Saved data entries:
* * * *

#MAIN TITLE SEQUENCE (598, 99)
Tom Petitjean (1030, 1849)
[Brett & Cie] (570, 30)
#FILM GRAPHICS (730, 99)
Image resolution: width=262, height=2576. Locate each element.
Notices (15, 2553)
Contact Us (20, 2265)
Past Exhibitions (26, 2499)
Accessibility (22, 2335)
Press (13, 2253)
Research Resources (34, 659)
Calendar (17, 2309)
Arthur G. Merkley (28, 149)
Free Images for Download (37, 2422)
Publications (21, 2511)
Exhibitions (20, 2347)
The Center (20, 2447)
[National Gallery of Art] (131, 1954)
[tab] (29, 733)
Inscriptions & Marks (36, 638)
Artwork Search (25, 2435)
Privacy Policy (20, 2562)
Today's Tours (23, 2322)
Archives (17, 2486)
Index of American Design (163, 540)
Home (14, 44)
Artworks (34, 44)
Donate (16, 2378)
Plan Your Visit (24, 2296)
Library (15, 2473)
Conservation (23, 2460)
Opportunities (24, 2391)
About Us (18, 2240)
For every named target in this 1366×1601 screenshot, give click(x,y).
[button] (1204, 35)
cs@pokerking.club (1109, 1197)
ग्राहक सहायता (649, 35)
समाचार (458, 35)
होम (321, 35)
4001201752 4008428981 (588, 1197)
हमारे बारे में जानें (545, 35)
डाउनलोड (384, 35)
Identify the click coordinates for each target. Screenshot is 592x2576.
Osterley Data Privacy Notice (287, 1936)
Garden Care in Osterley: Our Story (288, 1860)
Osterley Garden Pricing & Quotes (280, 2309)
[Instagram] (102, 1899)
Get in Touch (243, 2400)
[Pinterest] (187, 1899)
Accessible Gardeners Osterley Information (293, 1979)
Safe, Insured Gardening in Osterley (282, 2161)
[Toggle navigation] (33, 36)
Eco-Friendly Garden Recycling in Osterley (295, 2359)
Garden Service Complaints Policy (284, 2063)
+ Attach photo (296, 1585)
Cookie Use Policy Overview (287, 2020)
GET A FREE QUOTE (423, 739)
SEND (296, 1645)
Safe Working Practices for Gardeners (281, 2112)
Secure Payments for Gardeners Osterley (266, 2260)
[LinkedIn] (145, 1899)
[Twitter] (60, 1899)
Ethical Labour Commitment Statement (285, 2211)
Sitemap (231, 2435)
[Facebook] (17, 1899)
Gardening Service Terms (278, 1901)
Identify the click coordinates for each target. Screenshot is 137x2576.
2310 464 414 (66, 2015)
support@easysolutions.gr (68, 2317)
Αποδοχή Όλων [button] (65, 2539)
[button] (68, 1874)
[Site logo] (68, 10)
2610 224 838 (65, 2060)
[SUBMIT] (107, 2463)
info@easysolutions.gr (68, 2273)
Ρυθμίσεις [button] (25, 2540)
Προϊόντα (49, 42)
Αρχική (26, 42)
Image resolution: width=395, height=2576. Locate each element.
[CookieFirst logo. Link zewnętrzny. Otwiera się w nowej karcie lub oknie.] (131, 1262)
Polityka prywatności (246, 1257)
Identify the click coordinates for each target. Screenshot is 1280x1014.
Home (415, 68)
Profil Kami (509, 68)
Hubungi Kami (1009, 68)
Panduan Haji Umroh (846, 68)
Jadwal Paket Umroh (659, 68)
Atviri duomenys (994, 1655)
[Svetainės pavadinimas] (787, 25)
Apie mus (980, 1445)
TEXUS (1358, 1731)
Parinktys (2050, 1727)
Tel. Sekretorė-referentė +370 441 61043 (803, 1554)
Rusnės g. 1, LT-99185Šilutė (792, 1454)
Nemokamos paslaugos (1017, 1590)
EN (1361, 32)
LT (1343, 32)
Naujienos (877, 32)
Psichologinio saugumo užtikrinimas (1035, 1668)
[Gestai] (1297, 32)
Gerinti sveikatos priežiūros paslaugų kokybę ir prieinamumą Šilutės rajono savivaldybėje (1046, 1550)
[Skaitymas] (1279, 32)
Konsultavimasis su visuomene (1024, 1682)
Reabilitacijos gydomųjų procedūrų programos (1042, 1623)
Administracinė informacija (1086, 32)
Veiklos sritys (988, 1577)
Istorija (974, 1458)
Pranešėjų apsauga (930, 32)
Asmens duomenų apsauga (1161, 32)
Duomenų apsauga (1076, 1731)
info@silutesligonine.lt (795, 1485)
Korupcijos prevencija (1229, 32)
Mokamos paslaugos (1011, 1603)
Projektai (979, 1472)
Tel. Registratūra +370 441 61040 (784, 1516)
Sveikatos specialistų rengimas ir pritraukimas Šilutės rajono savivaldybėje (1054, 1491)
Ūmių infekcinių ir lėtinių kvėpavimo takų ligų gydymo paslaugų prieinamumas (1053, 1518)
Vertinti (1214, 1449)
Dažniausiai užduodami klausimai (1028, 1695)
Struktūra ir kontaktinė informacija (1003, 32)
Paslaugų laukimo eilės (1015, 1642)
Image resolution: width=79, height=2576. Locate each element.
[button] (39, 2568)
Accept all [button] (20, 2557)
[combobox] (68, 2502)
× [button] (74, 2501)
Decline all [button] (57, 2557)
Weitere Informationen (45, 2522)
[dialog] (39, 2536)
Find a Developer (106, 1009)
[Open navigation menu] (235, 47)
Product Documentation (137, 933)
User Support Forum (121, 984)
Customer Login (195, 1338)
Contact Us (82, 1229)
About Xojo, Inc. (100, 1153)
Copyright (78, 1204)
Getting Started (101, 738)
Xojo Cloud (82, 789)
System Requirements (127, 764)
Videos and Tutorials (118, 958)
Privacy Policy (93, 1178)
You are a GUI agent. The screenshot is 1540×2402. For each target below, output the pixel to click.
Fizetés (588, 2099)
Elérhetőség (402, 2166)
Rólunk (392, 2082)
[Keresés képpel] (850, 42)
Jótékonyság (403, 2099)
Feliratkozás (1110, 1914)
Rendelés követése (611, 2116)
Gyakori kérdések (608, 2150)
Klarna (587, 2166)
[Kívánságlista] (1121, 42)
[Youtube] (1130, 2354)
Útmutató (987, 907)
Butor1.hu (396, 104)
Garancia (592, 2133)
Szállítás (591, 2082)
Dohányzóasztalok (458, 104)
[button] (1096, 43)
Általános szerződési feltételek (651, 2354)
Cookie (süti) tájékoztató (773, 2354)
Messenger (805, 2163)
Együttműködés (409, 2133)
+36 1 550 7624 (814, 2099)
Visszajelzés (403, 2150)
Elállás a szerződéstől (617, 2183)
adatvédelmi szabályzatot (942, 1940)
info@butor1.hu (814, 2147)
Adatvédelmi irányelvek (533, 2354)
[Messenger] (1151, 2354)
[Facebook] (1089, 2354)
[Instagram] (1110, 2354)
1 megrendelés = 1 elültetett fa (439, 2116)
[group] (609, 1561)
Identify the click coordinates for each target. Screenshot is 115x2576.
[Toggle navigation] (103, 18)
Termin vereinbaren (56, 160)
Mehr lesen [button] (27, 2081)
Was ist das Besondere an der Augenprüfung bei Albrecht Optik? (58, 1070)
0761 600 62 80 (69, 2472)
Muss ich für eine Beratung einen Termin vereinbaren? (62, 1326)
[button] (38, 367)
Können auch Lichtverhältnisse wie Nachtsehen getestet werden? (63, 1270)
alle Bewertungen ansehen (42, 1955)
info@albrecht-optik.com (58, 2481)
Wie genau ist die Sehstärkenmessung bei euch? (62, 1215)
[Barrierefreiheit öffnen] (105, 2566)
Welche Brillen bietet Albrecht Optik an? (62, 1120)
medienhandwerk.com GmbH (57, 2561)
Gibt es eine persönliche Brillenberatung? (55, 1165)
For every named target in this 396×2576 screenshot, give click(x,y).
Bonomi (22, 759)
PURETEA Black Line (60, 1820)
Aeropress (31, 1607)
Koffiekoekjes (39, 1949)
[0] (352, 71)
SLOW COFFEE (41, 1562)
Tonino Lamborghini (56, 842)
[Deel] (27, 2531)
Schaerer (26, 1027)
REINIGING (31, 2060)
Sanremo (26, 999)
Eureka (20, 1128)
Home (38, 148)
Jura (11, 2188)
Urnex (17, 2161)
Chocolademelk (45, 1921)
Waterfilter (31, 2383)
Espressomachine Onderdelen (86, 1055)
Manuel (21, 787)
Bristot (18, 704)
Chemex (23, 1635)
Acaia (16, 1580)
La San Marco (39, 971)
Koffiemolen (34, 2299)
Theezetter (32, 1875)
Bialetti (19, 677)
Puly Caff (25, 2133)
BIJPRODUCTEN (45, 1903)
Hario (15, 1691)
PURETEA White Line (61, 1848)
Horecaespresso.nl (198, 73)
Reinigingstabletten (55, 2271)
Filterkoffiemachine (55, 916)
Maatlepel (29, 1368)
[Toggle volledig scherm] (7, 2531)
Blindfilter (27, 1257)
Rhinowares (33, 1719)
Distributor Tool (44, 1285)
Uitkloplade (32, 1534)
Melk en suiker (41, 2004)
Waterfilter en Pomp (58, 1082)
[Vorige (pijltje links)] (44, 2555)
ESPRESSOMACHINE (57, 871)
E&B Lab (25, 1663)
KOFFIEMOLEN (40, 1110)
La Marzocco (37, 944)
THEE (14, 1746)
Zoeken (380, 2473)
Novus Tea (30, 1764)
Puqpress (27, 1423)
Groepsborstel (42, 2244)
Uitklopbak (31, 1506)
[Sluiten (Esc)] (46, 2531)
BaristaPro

* * * *

In the data above, which lines lie between the line with "Útmutató (987, 907)" and the line with "PURETEA White Line (61, 1848)", inclusive? Print those lines exactly and nothing else.

Útmutató (987, 907)
Butor1.hu (396, 104)
Garancia (592, 2133)
Szállítás (591, 2082)
Dohányzóasztalok (458, 104)
[button] (1096, 43)
Általános szerződési feltételek (651, 2354)
Cookie (süti) tájékoztató (773, 2354)
Messenger (805, 2163)
Együttműködés (409, 2133)
+36 1 550 7624 (814, 2099)
Visszajelzés (403, 2150)
Elállás a szerződéstől (617, 2183)
adatvédelmi szabályzatot (942, 1940)
info@butor1.hu (814, 2147)
Adatvédelmi irányelvek (533, 2354)
[Messenger] (1151, 2354)
[Facebook] (1089, 2354)
[Instagram] (1110, 2354)
1 megrendelés = 1 elültetett fa (439, 2116)
[group] (609, 1561)
Identify the click coordinates for each target. Screenshot is 115x2576.
[Toggle navigation] (103, 18)
Termin vereinbaren (56, 160)
Mehr lesen [button] (27, 2081)
Was ist das Besondere an der Augenprüfung bei Albrecht Optik? (58, 1070)
0761 600 62 80 (69, 2472)
Muss ich für eine Beratung einen Termin vereinbaren? (62, 1326)
[button] (38, 367)
Können auch Lichtverhältnisse wie Nachtsehen getestet werden? (63, 1270)
alle Bewertungen ansehen (42, 1955)
info@albrecht-optik.com (58, 2481)
Wie genau ist die Sehstärkenmessung bei euch? (62, 1215)
[Barrierefreiheit öffnen] (105, 2566)
Welche Brillen bietet Albrecht Optik an? (62, 1120)
medienhandwerk.com GmbH (57, 2561)
Gibt es eine persönliche Brillenberatung? (55, 1165)
For every named target in this 396×2576 screenshot, give click(x,y).
Bonomi (22, 759)
PURETEA Black Line (60, 1820)
Aeropress (31, 1607)
Koffiekoekjes (39, 1949)
[0] (352, 71)
SLOW COFFEE (41, 1562)
Tonino Lamborghini (56, 842)
[Deel] (27, 2531)
Schaerer (26, 1027)
REINIGING (31, 2060)
Sanremo (26, 999)
Eureka (20, 1128)
Home (38, 148)
Jura (11, 2188)
Urnex (17, 2161)
Chocolademelk (45, 1921)
Waterfilter (31, 2383)
Espressomachine Onderdelen (86, 1055)
Manuel (21, 787)
Bristot (18, 704)
Chemex (23, 1635)
Acaia (16, 1580)
La San Marco (39, 971)
Koffiemolen (34, 2299)
Theezetter (32, 1875)
Bialetti (19, 677)
Puly Caff (25, 2133)
BIJPRODUCTEN (45, 1903)
Hario (15, 1691)
PURETEA White Line (61, 1848)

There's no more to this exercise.